One could also ask, why don't free software and Ada mix? We have a first class Ada compiler, it's a clean, readable language, far more elegant than C++ IMO. But, like C++, it has a (largely undeserved) reputation for bloat.
The GNU Ada compiler is not yet first class, it is not in CVS GCC and most distro don't have it. This should change real soon now. And I guess there are a whole bunch of existing and new Ada free software that will gain visibility as a result, not the least being the GNU Visual Debugger. Also Ada Core Technology is one of the few 100% free software company making money.
Once a programmer has been crowned "hacker" by his peers (which is quite often what he was aspiring at in the first place) that makes it even harder for him to ever reconsider his technical choices (especially if that involves significant effort like learning C++ is). So if he's ever had bad experiences with C++, he'll stay firmly on his positions that the language just isn't good.

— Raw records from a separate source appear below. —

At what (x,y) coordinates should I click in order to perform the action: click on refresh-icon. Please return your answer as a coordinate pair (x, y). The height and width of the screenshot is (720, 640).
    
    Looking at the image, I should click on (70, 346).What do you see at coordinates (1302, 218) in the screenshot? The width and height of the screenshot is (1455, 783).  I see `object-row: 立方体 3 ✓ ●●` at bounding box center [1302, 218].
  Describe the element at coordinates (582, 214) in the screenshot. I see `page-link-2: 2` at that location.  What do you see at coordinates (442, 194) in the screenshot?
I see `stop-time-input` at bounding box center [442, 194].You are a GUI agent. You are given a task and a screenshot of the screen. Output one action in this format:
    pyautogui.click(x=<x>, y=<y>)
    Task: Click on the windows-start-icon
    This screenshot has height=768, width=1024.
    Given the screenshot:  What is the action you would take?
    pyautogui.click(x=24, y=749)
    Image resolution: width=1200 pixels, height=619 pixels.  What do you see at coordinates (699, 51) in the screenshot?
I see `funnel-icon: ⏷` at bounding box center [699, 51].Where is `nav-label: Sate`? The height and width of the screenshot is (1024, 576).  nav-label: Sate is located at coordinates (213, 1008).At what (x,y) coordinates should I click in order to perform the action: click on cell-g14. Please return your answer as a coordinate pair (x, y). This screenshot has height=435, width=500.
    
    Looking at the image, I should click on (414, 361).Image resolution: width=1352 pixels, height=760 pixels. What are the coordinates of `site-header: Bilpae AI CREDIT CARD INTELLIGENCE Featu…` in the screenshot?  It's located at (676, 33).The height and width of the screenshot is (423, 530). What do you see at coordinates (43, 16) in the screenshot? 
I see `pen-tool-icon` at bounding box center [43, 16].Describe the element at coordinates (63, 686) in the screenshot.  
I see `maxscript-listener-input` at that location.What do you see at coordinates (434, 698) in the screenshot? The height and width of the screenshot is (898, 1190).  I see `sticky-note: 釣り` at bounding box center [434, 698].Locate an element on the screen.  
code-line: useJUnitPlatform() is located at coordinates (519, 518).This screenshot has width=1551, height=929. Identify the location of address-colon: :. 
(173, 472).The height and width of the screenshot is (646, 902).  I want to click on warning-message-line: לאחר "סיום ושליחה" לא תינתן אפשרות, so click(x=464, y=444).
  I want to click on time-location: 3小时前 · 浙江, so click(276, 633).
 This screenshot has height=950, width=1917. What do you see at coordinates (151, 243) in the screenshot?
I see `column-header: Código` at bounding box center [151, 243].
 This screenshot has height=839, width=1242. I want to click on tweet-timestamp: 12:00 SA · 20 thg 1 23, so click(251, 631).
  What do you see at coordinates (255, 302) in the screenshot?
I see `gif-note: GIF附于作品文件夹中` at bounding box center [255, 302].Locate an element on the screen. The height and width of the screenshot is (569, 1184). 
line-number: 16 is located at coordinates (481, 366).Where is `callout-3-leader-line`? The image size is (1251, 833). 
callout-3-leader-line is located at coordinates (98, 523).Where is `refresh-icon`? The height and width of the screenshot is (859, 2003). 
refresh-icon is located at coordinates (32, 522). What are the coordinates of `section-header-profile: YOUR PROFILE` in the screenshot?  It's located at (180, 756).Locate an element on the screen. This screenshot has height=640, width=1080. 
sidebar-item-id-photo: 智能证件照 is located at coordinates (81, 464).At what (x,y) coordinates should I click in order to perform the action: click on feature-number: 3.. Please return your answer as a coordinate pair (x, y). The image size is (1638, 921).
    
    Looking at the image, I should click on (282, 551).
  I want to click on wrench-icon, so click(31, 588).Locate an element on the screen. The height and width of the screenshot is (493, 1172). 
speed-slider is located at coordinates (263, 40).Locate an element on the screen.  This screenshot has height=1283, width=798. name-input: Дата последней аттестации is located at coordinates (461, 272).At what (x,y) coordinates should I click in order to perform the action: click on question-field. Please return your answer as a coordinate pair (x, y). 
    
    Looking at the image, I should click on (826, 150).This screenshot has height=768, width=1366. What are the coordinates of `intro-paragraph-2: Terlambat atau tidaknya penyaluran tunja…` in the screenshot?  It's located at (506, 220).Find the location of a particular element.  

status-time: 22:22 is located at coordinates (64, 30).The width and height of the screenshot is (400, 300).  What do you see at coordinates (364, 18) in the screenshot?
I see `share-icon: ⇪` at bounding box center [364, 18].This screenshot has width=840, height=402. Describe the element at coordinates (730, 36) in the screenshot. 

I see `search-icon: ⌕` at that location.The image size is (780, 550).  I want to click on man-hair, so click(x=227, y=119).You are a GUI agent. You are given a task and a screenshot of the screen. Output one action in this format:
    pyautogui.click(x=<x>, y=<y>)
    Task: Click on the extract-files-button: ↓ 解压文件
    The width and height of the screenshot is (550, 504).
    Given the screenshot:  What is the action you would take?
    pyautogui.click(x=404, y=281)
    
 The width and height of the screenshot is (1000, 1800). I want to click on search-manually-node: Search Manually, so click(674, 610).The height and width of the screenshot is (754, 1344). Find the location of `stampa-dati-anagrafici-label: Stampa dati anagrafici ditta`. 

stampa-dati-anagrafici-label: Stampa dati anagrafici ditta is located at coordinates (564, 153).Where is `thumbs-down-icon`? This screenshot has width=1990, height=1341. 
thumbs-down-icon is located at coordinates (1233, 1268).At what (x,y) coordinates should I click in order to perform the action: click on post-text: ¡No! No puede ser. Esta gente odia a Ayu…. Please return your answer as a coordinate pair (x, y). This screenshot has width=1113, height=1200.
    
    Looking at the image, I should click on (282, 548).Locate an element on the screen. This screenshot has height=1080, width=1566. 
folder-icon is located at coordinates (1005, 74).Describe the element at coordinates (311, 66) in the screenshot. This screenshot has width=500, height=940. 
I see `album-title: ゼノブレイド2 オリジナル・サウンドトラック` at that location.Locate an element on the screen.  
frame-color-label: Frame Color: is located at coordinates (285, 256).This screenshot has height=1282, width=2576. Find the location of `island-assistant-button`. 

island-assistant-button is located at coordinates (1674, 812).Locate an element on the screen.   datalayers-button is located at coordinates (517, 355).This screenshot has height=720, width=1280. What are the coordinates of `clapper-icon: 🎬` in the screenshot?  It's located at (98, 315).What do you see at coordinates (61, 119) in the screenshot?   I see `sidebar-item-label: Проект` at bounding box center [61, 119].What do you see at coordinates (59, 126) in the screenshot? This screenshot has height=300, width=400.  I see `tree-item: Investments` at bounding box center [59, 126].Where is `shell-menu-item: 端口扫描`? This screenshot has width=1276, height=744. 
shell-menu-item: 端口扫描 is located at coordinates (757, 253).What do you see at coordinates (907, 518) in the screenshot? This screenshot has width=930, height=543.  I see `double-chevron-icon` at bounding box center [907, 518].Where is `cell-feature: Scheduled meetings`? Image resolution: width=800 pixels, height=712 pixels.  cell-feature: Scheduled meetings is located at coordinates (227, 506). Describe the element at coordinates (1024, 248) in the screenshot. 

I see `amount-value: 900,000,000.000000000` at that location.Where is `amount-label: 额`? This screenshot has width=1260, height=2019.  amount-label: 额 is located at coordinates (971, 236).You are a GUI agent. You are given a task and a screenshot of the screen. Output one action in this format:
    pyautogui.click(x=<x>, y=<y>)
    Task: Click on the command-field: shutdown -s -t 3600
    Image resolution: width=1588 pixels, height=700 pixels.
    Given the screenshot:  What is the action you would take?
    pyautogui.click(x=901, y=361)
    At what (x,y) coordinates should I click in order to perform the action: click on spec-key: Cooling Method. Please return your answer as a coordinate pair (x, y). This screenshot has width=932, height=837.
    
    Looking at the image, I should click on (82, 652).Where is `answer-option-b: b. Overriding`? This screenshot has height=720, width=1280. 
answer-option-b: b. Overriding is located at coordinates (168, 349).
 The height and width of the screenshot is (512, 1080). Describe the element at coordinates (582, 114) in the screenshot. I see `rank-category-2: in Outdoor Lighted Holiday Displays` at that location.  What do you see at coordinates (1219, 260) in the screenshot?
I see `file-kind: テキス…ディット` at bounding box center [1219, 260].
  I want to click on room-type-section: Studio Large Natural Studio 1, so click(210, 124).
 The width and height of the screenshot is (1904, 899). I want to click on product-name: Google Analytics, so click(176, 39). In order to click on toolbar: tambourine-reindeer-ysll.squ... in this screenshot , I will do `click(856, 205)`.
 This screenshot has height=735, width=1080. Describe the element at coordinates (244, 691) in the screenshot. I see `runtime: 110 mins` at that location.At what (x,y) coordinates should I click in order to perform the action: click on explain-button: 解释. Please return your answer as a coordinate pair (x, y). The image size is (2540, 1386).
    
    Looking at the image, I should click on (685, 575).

There's also the fact that many of the "masters" (Miguel, Linus, RMS) have publicly stated that they don't like the language. What's more, no hacker as high-profile as Linus' or RMS' is using C++. And as egnor says, almost all successful Free Software projects use C, and thus somehow prove that C is "good enough".
May be those "masters" have good reason not to like the C++ language, I mean other than just being lazy and unwilling to learn, don't you think?
I've attended two RMS talks, at the first one at a direct question about what he thought about C++ he called the language an "abomination", at the second one he made a joke about C++ being ugly that drew applause from the crowd.
About RMS ability to understand quickly a "complex" language, I would remind that he just looked at the Ada Reference Manual and invented a new compilation model for it that is now used by GNAT and commercial compilers (he just didn't like the traditional model ;-).
I think that saying that "high-profile hackers" don't like C++ because they did not learn or understand it or are unwilling to evolve their technical opinions is questionable.
As for C++ at the workplace, I work for a bank, and as some of my coworkers were quick to adopt C++ a few years ago, it looks like they're dropping it even faster in favor of Java (they say C++ is legacy...).
I certainly think people working on free software (most of them on their free time) are choosing their programming language following their own taste or curiosity, and so the mass dynamics found in the workplace doesn't apply and freedom of choice works 100%.
This together with the slow progress of g++ looks like a good explanation of the dynamics observed by egnor.